**Page**
- - - - - - -

Who can I trust? 

Ed Sheeran – Save myself
Growing up, I always watched my mom being alone. Without any friends. I’ve always thought that is was because she simply didn’t have any friends. But turnes out, she just had enough of people letting her down. 
Now, since high school, I’ve always had a lot of friends. But not many of them whom I could actually count on. I’ve ended more friendships and relationships than I’ve had successful ones. 

In the end, who can we really count on? And is it worth being a good friend, when people ends up neglecting you? 

Positions as altruistic, helping hand and victim, are known positions for me. It usually starts with me being altruistic, then me helping someone, and then ending up as the victim. Neglected and forgotten. But there’s a responsibility in whether or not I accept these positions. Unfortunately, as it turns out, these positions are naturally for me. 

I’ve always blame them, the people who neglect me! I guess that I just count on the good in people, on reciprocity. But maybe that is too much to expect? Maybe I should be more selfish and egoistic to be happy? 

Because how can I expect someone to treat me and respect me, when I don’t even treat nor respect myself? 

All I know, is that I am tired, and afraid of ending up like my mom. I am tired of always getting disappointed and hurt. 

Guess I need to save and love myself, before I save someone else. And love myself, before I love someone else. 

Because the rest is too much to expect from people (apparently). 

5 things that makes me mad 

  1. When parents call and act like they want to hear about your life, when they really just want to unload their own shit 
  2. When my fat ex boyfriend looses weight after our breakup and finds a new boyfriend 
  3. Thumps up reply 
  4. Eating disorders 
  5. Late night snacks that turns into a late night feast 

Love?

 

What is love? It is probably all just a construction that society once again has built up. Yet, to be happy, and handle life in our world, we need love. We crave love. Sometimes I wonder if it is a want, or a need? Do we really need love?

People have come up with a million explanations to love. And the biggest one is true love. The right one, who will come along, just wait for it. A lot of us, have probably internalized this idea in our minds.  Sometimes, I feel like we are all just being unfaithful to the very idea of love. Problem may be that it’s an illusion. Love doesn’t just come along, it’s work. Its getting to know each other, opening up, being vulnerable.

It brings me back to the question, what is love? There is the term unconditionally love. Well who the hell came up with that? It sure seems like everyone has their limits.

Is love shown by words, or by actions? Both? Can love exist implicitly?

Like everything else, it makes me think about my parents. They gave me such a chaotic childhood, my Dad didn’t accept me being gay, and cut me off. However, I never doubted their love. Sure it isn’t unconditionally love. But I know they love me, and I love them. But I’m mad at them, as well. There are other people in my life, where the love isn’t that hard to find. Can this really be love then?

I guess love have different faces, it can be bad and good, but in the end, it is still love. My problem is probably that I’ve experienced, more pain related to love, than happiness. Kelly Clarkson sings, “My heart can’t possible break, when it wasn’t even whole to start with”. I believe in that.

This leave me where I am today. My mom loves me, she says it a lot. She doesn’t show it, but it is there. My best friend, and my sister loves me. They both show and say it.

- - - - - - -

**Data segment**
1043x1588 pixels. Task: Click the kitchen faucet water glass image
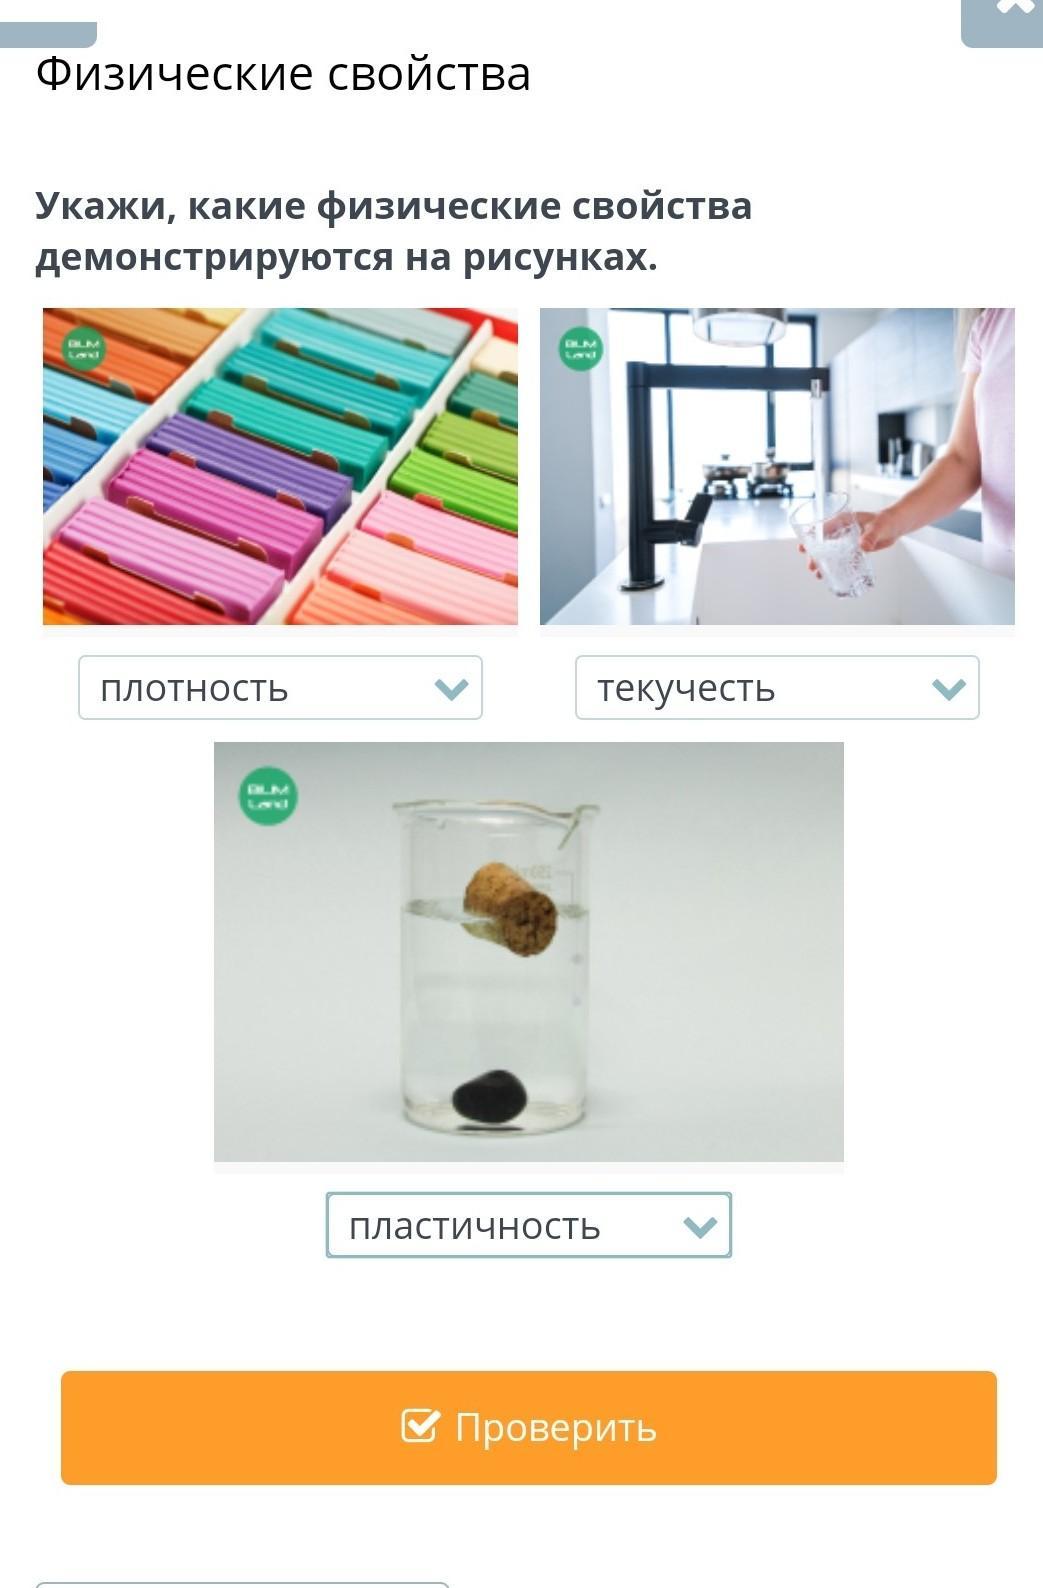click(777, 467)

- - - - - - -

**Complete the following**
A – Copy the blog post word for word, starting at the words "Who can I trust?" and ending after the words "had successful ones.".
B – According to the blog post, how did the writer's dad react to the writer being gay?

**Answers**
A –
Who can I trust? 

Ed Sheeran – Save myself
Growing up, I always watched my mom being alone. Without any friends. I’ve always thought that is was because she simply didn’t have any friends. But turnes out, she just had enough of people letting her down. 
Now, since high school, I’ve always had a lot of friends. But not many of them whom I could actually count on. I’ve ended more friendships and relationships than I’ve had successful ones.

B – He didn't accept it and cut the writer off.